* WHAT YOU NEED TO DO *
From the material below, copy each line that holds the word "agent".

* EXERCISE DATA *
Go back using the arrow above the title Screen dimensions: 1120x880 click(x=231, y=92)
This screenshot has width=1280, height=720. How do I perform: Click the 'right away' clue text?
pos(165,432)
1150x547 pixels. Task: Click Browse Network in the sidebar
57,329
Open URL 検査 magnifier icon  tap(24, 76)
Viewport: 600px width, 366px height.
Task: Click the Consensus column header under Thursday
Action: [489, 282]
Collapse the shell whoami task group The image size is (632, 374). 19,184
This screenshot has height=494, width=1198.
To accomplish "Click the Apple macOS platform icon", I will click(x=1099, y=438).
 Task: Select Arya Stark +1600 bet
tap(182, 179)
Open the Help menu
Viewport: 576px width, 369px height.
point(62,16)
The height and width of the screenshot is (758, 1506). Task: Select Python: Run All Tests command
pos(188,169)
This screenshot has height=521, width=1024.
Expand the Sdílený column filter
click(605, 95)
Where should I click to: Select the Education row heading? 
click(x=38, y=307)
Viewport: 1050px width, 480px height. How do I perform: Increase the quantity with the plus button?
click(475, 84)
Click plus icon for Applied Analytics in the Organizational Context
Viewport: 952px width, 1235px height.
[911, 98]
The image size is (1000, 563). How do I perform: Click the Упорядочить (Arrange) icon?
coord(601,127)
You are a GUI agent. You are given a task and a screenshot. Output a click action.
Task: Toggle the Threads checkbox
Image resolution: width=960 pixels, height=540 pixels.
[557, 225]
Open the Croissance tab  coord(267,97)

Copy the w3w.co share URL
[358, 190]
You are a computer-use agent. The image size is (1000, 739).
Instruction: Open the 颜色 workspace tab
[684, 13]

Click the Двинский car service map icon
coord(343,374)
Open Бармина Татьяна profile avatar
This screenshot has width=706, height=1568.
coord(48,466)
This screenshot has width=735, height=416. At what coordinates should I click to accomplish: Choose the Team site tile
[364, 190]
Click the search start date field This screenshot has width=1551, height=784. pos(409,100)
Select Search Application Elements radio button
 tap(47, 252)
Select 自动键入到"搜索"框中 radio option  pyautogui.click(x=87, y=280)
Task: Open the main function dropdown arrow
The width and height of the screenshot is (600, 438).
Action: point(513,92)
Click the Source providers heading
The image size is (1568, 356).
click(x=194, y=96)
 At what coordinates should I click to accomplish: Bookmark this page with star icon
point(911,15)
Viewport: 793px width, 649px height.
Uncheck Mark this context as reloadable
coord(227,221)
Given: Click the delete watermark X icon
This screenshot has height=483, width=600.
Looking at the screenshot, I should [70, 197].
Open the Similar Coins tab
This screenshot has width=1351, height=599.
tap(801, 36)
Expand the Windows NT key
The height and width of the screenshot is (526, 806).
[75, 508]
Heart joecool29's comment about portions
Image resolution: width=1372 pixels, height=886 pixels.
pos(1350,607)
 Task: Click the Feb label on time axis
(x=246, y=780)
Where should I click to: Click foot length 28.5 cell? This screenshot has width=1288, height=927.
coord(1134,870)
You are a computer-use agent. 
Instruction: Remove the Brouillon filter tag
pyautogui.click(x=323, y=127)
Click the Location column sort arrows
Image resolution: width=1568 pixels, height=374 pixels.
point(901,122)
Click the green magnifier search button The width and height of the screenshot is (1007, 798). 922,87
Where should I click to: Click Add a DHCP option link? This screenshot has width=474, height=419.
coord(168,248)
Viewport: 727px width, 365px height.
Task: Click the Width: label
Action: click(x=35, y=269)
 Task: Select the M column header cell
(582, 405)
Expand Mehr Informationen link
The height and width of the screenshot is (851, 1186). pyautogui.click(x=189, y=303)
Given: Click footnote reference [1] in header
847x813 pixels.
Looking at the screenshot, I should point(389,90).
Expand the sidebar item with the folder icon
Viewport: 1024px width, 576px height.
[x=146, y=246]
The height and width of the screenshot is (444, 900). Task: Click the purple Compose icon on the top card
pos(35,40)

* ANSWER SPACE *
You are a GUI agent. You are given a task and a screenshot. Output a click action.
You are a computer-use agent. The image size is (1000, 739).
You are a computer-use agent. 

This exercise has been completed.